*** Opening of EXERCISE TEXT ***

Swinton was well connected, and he shared his ideas with Maurice Hankey, secretary to the Committee of Imperial Defense. Hankey was enthusiastic, and so was First Lord of the Admiralty Winston Churchill, always intrigued by new inventions. For a time the project came under Royal Navy purview, the reason we still speak of the hull and bow of a tank. Designs came and went, as did prototypes. The Tritton, named for the lead engineer, became Little Willie, then Centipede, and later Mother. The machine gradually assumed a rhomboidal shape, and early models had side-mounted sponsons for their 6-pounder naval guns. The design split into two types, male and female: the male having a cannon, the female armed with machine guns. Through all of these changes, one thing remained constant and has continued to the present: the project’s code name “Tank.”
The tank had an astonishingly rapid rise. A mere idea in 1914, it debuted on the Somme battlefield just two years later. The standard late war model, the Mark IV, was a highly refined machine compared to earlier designs: thicker armor, retractable sponsons, heavier track, shorter-barreled gun. By 1917 the British had fielded an entire tank corps equipped with these modern behemoths, and the corps would play a crucial role in laying Germany low in the war’s last two years.

*** Close of EXERCISE TEXT ***
*** Opening of RECORDS SUPPLIED ***

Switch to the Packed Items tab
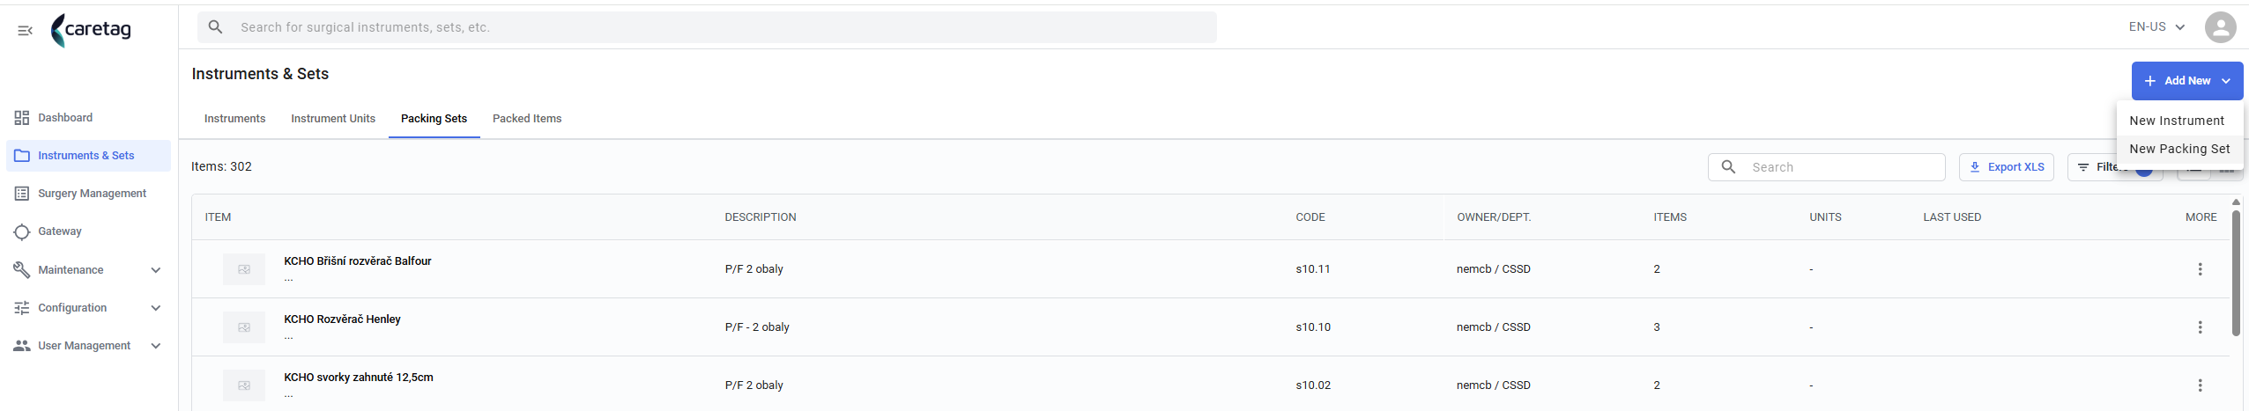2249x411 pixels. pyautogui.click(x=527, y=119)
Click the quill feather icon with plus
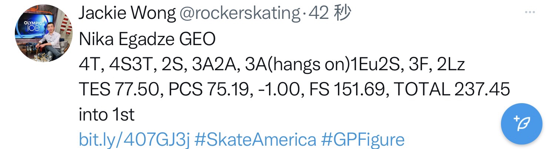Image resolution: width=551 pixels, height=149 pixels. (x=521, y=123)
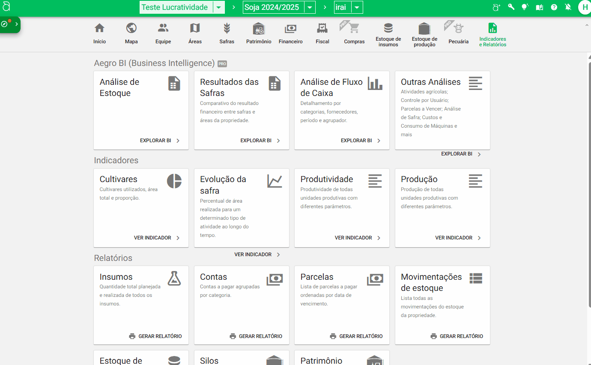This screenshot has height=365, width=591.
Task: Click the Aegro logo at top left
Action: tap(6, 6)

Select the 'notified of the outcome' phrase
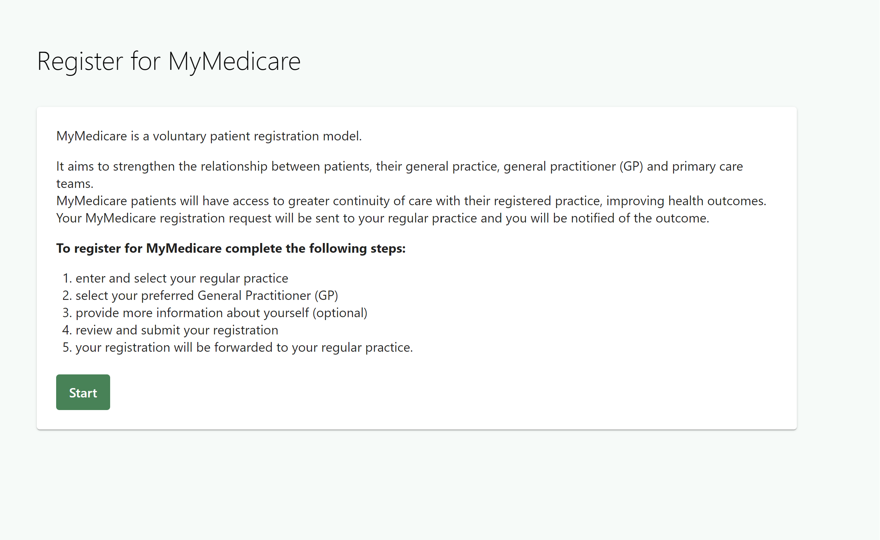point(640,218)
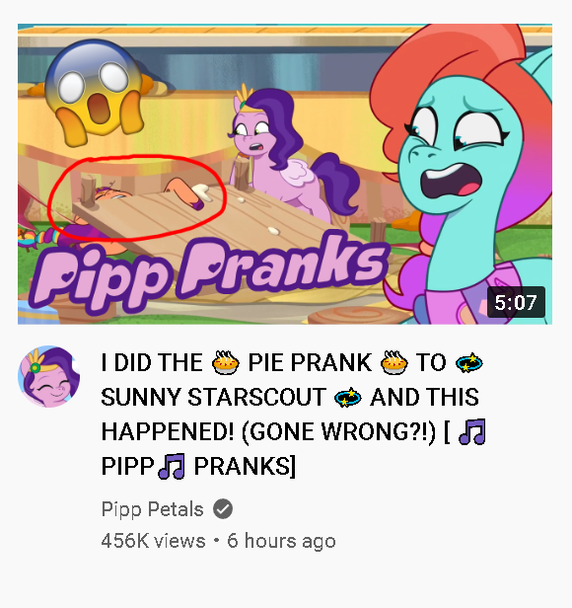Click the second pie emoji after PRANK
The height and width of the screenshot is (608, 572).
[394, 362]
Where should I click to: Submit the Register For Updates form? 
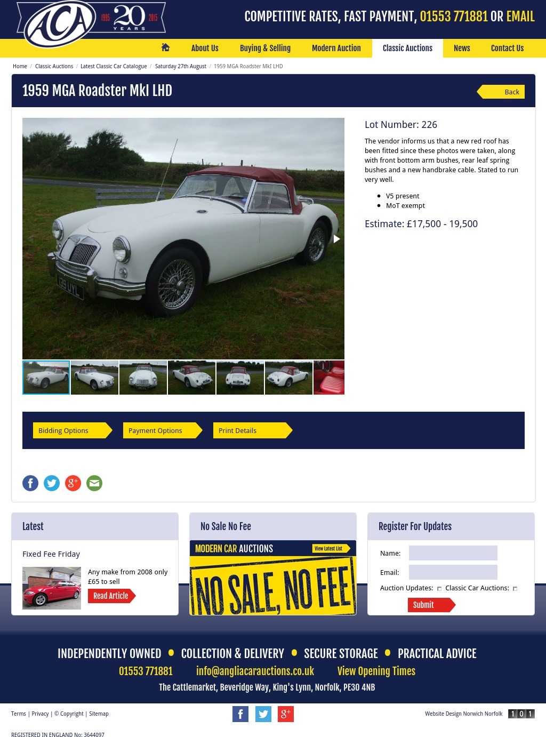point(431,605)
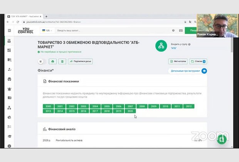Click the bell notifications icon in sidebar
Viewport: 239px width, 162px height.
(9, 89)
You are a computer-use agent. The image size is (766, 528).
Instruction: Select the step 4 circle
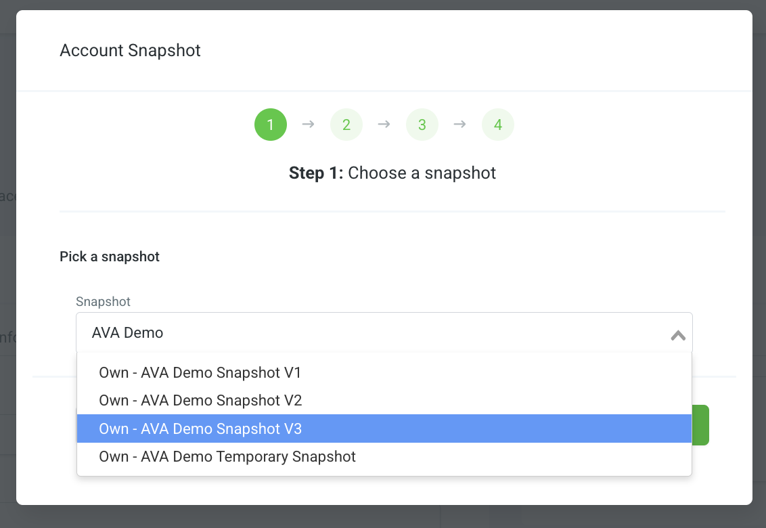(498, 125)
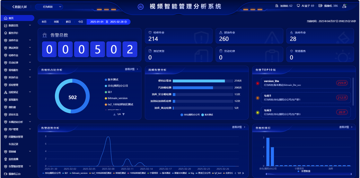Click the zoom slider below ranking chart

[x=309, y=174]
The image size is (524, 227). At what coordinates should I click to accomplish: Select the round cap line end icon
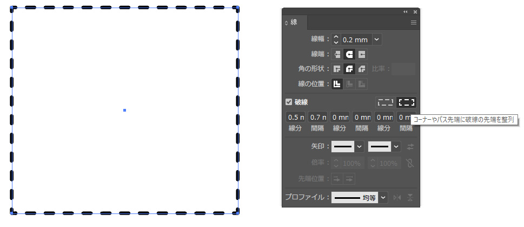[x=349, y=54]
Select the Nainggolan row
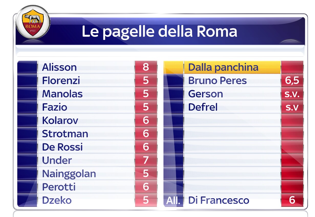This screenshot has width=315, height=217. (x=87, y=174)
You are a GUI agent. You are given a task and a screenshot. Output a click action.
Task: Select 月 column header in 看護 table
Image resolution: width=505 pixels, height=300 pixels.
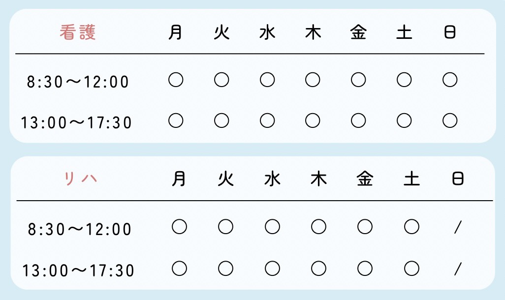176,32
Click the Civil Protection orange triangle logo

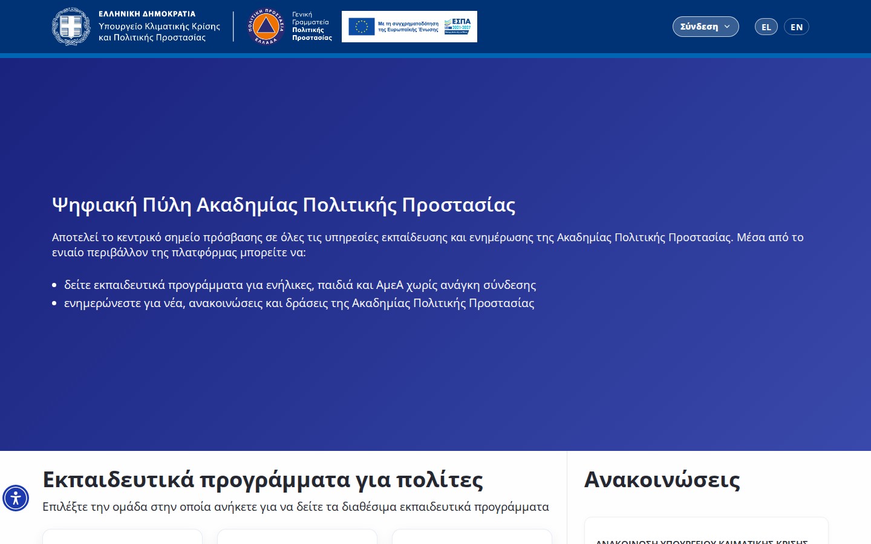point(266,27)
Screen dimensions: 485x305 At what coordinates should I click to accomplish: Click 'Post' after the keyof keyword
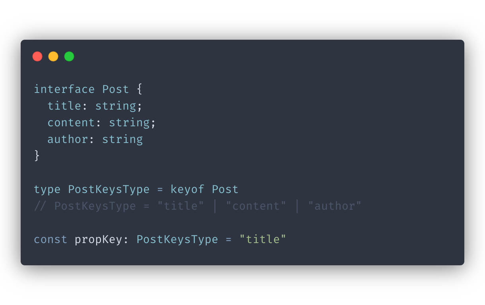point(225,189)
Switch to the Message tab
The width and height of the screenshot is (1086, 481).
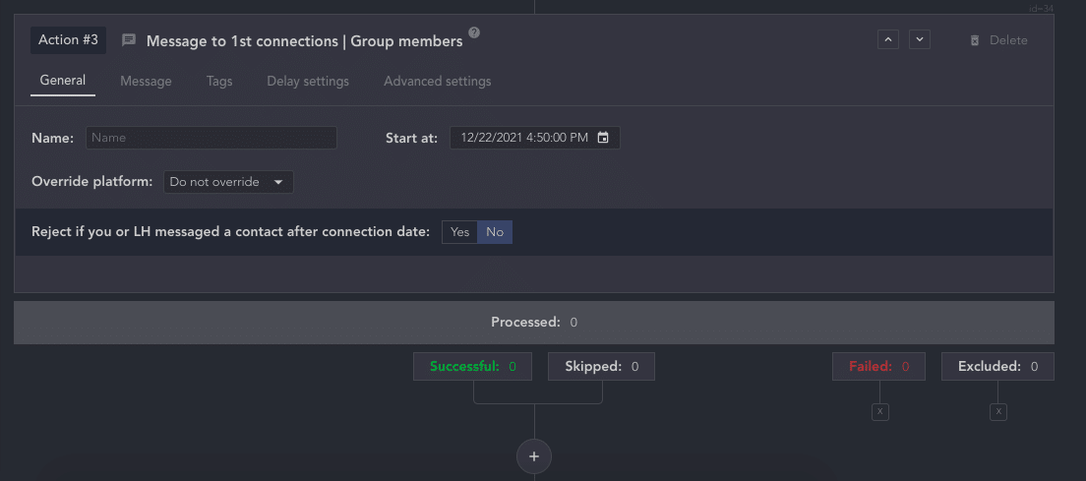pos(146,82)
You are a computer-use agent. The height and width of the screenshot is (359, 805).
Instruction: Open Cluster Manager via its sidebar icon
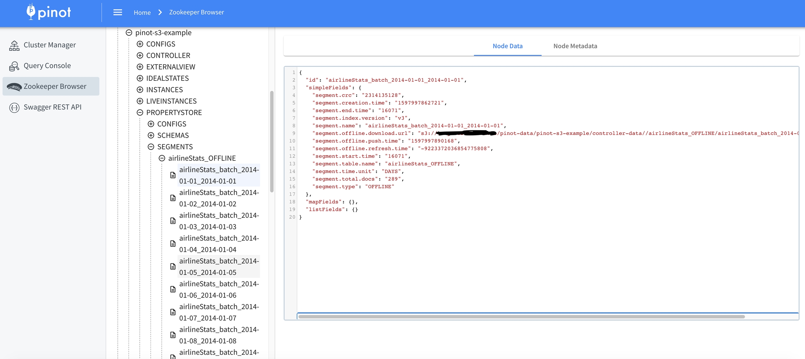[x=14, y=45]
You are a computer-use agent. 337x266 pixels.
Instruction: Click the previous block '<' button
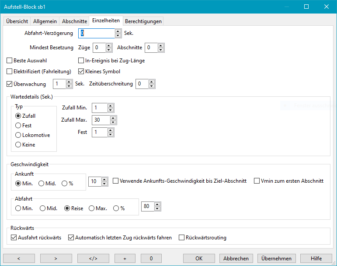(19, 258)
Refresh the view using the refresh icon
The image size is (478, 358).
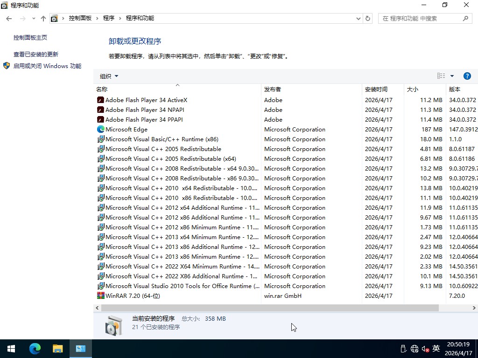[x=368, y=18]
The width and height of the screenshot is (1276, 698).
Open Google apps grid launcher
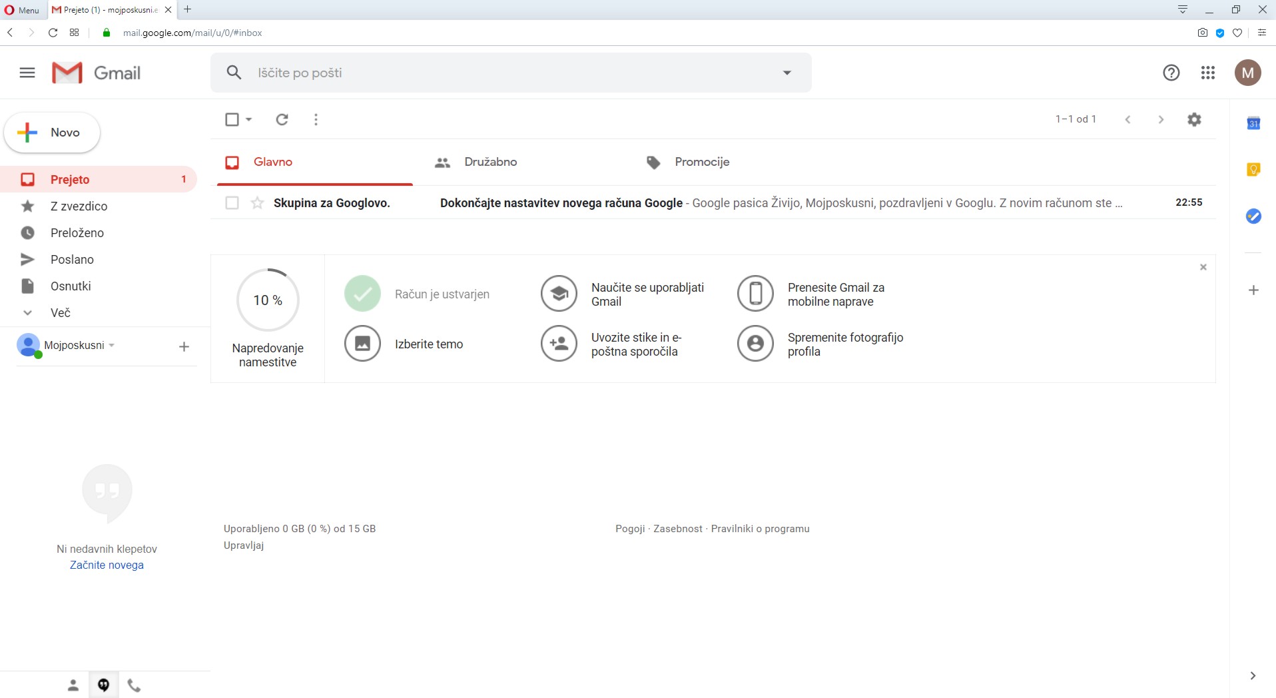pos(1208,73)
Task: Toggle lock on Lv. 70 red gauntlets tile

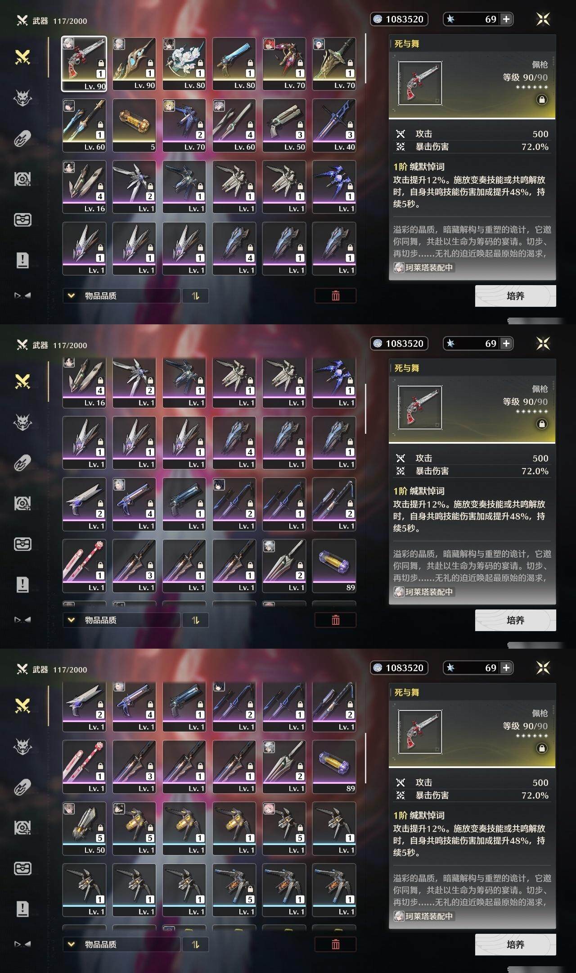Action: 300,64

*** Close of RECORDS SUPPLIED ***

WORK ORDER A: According to the passage on the tank's origins, why do people still speak of the hull and bow of a tank? Answer in one to three sentences.
WORK ORDER B: Rewrite the paragraph of the passage on the tank's origins that begins "The tank had an astonishingly rapid rise" as a brief bulleted list, keeping its main facts.
WORK ORDER C: Write a continuation of the passage on the tank's origins, starting after its final sentence.
The records have no connection to the passage on the tank's origins.

EXPECTED ANSWER A: For a time, the tank project came under the purview of the Royal Navy. That naval connection explains why the terms "hull" and "bow" are still used for a tank.

EXPECTED ANSWER B:
- The tank was only an idea in 1914 and debuted on the Somme battlefield two years later.
- The standard late-war model, the Mark IV, was far more refined than earlier designs, with thicker armor, retractable sponsons, heavier track and a shorter-barreled gun.
- By 1917 the British had fielded an entire tank corps equipped with these machines.
- The corps played a crucial role in defeating Germany in the war's last two years.

EXPECTED ANSWER C:
Its Big Moment: Cambrai
In November 1917 the British launched an offensive against the Germans in front of Cambrai, in northern France. Rather than using the tanks in driblets, common up to then, Operation GY called for their employment en masse, like a bolt from the blue with no preparatory bombardment. The brainchild of the Royal Tank Corps chief of staff, Major J. F. C. Fuller, the attack caught the Germans utterly by surprise. As nine full tank battalions—400 machines, nearly all Mark IVs—churned out of the early morning mist heading for the enemy lines, German soldiers did something that up to this point of the war they had rarely done: Some of the finest soldiers in Europe—faced with this inconceivable armored onslaught—threw down their weapons and surrendered or tried to flee. The British offensive would fall short of ultimate victory, but Cambrai inaugurated a new era in warfare: the age of mechanized operations.
Christie M-1931: Hail to the Tinkerer!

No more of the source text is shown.